# Gazetteer Maker

## Introduction

    The main goal of this code is to transform tables into tables of gazetteers for each ontology aligned with PropaPhen. Those gazetteers are going to be used in the "Detection" module to find the equivalent Named Entities.

In [69]:
%load_ext autoreload
%autoreload 2

The autoreload extension is already loaded.
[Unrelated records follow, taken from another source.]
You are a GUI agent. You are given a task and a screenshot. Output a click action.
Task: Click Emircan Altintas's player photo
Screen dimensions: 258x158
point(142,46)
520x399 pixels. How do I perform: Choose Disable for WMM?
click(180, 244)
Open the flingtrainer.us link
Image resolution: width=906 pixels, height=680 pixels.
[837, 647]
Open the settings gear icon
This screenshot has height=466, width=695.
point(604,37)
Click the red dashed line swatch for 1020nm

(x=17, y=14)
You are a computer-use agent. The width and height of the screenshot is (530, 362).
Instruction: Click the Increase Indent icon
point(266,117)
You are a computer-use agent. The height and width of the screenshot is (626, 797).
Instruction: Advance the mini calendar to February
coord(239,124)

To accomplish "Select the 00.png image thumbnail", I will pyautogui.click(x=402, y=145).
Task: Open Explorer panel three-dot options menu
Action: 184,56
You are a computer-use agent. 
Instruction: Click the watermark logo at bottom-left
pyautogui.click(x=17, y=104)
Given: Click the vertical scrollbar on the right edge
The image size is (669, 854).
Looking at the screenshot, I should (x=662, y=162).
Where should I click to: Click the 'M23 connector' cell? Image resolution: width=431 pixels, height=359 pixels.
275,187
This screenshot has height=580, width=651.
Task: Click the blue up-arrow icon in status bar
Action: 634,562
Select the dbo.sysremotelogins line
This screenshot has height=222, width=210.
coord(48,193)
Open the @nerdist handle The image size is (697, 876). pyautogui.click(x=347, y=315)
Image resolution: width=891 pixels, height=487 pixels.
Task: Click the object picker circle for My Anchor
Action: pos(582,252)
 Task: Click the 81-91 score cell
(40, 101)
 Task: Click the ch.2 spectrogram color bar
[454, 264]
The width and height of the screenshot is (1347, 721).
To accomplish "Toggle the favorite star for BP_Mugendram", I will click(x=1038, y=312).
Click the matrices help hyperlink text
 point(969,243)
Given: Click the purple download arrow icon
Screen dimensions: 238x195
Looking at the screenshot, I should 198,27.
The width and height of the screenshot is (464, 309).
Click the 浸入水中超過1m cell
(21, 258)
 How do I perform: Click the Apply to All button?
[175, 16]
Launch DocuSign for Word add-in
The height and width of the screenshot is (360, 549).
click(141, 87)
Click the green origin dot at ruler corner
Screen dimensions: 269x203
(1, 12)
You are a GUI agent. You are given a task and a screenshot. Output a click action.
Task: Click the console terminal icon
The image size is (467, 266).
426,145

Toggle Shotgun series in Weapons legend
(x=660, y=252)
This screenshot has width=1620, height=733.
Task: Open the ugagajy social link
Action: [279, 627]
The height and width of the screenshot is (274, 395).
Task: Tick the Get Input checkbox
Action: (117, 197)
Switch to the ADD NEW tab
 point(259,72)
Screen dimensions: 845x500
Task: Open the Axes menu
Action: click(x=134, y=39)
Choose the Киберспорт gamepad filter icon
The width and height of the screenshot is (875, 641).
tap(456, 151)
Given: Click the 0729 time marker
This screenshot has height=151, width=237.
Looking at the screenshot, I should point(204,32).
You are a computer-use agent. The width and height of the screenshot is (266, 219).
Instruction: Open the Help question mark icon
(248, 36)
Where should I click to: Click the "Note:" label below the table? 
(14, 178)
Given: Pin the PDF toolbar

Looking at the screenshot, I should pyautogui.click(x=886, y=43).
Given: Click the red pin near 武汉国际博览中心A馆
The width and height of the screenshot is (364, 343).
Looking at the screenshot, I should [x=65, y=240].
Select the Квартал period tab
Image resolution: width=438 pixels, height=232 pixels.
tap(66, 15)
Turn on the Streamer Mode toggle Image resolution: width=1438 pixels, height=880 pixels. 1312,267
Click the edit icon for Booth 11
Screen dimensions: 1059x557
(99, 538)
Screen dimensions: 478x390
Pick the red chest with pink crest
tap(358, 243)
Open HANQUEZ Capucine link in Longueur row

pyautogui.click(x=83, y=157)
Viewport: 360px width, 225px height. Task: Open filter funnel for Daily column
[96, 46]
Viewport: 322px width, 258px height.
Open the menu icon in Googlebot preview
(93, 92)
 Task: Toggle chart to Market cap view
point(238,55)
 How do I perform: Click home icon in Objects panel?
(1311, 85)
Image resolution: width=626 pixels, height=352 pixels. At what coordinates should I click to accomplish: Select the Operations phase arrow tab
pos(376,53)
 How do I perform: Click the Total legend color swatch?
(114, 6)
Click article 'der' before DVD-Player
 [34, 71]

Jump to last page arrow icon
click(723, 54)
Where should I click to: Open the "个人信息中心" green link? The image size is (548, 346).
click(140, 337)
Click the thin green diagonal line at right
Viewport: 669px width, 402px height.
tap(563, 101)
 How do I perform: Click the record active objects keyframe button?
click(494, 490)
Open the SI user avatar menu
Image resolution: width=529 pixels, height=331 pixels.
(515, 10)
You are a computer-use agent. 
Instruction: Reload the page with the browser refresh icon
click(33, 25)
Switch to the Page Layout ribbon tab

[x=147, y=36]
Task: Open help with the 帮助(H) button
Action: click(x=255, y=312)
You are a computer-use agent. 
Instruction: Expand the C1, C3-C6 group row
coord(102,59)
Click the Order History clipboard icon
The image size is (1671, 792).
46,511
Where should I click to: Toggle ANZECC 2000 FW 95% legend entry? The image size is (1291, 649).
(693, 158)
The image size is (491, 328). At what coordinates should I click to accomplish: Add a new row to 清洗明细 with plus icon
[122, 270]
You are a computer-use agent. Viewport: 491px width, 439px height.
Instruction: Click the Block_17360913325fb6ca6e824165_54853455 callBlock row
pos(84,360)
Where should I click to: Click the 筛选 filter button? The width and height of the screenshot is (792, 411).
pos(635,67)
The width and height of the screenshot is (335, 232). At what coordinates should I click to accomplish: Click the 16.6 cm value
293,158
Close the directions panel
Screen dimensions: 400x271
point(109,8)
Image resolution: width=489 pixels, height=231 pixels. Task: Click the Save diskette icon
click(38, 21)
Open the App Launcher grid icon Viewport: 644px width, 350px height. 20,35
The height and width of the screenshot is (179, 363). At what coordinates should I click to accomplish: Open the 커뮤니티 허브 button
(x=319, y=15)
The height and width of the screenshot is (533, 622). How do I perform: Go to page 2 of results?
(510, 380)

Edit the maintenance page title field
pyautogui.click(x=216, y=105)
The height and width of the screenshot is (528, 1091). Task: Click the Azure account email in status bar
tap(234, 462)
To reload it, use:
  %reload_ext autoreload


## Libraries

### Standard

In [70]:
import pandas as pd
import numpy as np
from tqdm import tqdm

## Globals

In [71]:
path_to_atoms = "data/tables/MRAUI.processed.csv"
path_to_concepts = "data/tables/MRCONSO.processed.csv"
path_to_semantics = "data/tables/SRDEF.processed.csv"
path_to_world = "data/tables/worldkg_nodes.csv"

## Tables to Gazetteers

In [72]:
df = pd.DataFrame(columns=['ID', 'Name'])

### UMLS

In [73]:
concept_df = pd.read_csv(path_to_concepts)

In [74]:
df = pd.concat([df, 
           concept_df[["CUI:ID","name"]].rename(columns={"CUI:ID": "ID", 
                                                         "name": "Name"})], axis=0,ignore_index=True)

In [75]:
atom_df = pd.read_csv(path_to_atoms)

In [76]:
df = pd.concat([df, 
           atom_df[["AUI:ID","name"]].rename(columns={"AUI:ID": "ID", 
                                                         "name": "Name"})], axis=0,ignore_index=True)

In [77]:
stype_df = pd.read_csv(path_to_semantics)

In [78]:
df = pd.concat([df, 
           stype_df[["STY:ID","name"]].rename(columns={"STY:ID": "ID", 
                                                         "name": "Name"})], axis=0,ignore_index=True)

In [84]:
df.to_csv('data/gazetteers/kbgazetteer.csv')

### WorldKG

In [79]:
world_df = pd.read_csv(path_to_world)

  world_df = pd.read_csv(path_to_world)


In [80]:
world_kg_id = "id:ID"
list_of_names = []
for k in world_df.columns:
    if "Name" in k or "name" in k:
        list_of_names.append(k)

In [81]:
world_df_filtered = world_df[[world_kg_id]+list_of_names]

In [82]:
world_df_filtered.shape

(1294509, 50)

In [83]:
world_df_final = pd.DataFrame(columns=['ID', 'Name'])
for _, row in tqdm(world_df_filtered.iterrows()):
    for nametype in list_of_names:
        if not pd.isna(row[nametype]):
            rowdataframe = pd.DataFrame({'ID': [row["id:ID"]],
                   'Name': [row[nametype]]})
            world_df_final = pd.concat([world_df_final, 
               rowdataframe], axis=0,ignore_index=True)

1294509it [20:13:23, 17.78it/s]


In [86]:
world_df_final.to_csv('data/gazetteers/world_gazetteer.csv')